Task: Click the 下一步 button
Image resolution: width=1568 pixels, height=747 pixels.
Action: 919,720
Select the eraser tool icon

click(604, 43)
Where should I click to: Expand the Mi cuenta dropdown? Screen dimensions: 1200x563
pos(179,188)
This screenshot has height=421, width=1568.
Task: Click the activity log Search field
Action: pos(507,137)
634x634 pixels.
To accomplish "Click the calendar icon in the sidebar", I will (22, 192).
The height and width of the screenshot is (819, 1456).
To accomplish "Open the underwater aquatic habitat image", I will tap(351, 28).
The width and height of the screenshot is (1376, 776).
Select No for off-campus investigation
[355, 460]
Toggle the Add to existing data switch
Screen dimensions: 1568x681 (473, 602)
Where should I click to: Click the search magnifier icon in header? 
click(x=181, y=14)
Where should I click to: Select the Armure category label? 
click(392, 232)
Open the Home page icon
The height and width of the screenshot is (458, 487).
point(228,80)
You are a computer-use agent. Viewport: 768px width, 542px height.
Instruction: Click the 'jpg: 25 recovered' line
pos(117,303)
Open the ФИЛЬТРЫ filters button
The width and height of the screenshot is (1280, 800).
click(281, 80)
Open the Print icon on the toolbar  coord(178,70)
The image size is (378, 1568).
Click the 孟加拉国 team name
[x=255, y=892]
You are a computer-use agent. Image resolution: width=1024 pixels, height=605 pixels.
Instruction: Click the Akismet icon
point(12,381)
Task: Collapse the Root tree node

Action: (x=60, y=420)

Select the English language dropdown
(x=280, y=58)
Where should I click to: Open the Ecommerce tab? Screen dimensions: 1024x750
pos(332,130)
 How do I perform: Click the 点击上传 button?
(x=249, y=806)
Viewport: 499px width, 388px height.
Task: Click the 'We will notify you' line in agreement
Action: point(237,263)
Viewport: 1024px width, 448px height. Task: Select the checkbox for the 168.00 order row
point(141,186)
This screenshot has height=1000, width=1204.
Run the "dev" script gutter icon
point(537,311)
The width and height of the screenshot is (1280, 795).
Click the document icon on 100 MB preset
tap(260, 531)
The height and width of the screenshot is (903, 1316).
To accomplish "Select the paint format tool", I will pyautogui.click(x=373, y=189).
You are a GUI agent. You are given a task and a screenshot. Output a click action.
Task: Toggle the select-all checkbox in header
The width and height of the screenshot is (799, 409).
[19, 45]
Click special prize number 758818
----------
*EXERCISE*: Once you have read the data, copy all of it out exactly.

*SOLUTION FOR THIS PROBLEM*:
Task: Click the 下一步 button
Image resolution: width=1568 pixels, height=747 pixels.
Action: 919,720
Select the eraser tool icon

click(604, 43)
Where should I click to: Expand the Mi cuenta dropdown? Screen dimensions: 1200x563
pos(179,188)
This screenshot has height=421, width=1568.
Task: Click the activity log Search field
Action: pos(507,137)
634x634 pixels.
To accomplish "Click the calendar icon in the sidebar", I will (22, 192).
The height and width of the screenshot is (819, 1456).
To accomplish "Open the underwater aquatic habitat image", I will tap(351, 28).
The width and height of the screenshot is (1376, 776).
Select No for off-campus investigation
[355, 460]
Toggle the Add to existing data switch
Screen dimensions: 1568x681 (473, 602)
Where should I click to: Click the search magnifier icon in header? 
click(x=181, y=14)
Where should I click to: Select the Armure category label? 
click(392, 232)
Open the Home page icon
The height and width of the screenshot is (458, 487).
point(228,80)
You are a computer-use agent. Viewport: 768px width, 542px height.
Instruction: Click the 'jpg: 25 recovered' line
pos(117,303)
Open the ФИЛЬТРЫ filters button
The width and height of the screenshot is (1280, 800).
click(281, 80)
Open the Print icon on the toolbar  coord(178,70)
The image size is (378, 1568).
Click the 孟加拉国 team name
[x=255, y=892]
You are a computer-use agent. Image resolution: width=1024 pixels, height=605 pixels.
Instruction: Click the Akismet icon
point(12,381)
Task: Collapse the Root tree node

Action: (x=60, y=420)

Select the English language dropdown
(x=280, y=58)
Where should I click to: Open the Ecommerce tab? Screen dimensions: 1024x750
pos(332,130)
 How do I perform: Click the 点击上传 button?
(x=249, y=806)
Viewport: 499px width, 388px height.
Task: Click the 'We will notify you' line in agreement
Action: point(237,263)
Viewport: 1024px width, 448px height. Task: Select the checkbox for the 168.00 order row
point(141,186)
This screenshot has height=1000, width=1204.
Run the "dev" script gutter icon
point(537,311)
The width and height of the screenshot is (1280, 795).
Click the document icon on 100 MB preset
tap(260, 531)
The height and width of the screenshot is (903, 1316).
To accomplish "Select the paint format tool", I will pyautogui.click(x=373, y=189).
You are a GUI agent. You are given a task and a screenshot. Output a click action.
Task: Toggle the select-all checkbox in header
The width and height of the screenshot is (799, 409).
[19, 45]
Click special prize number 758818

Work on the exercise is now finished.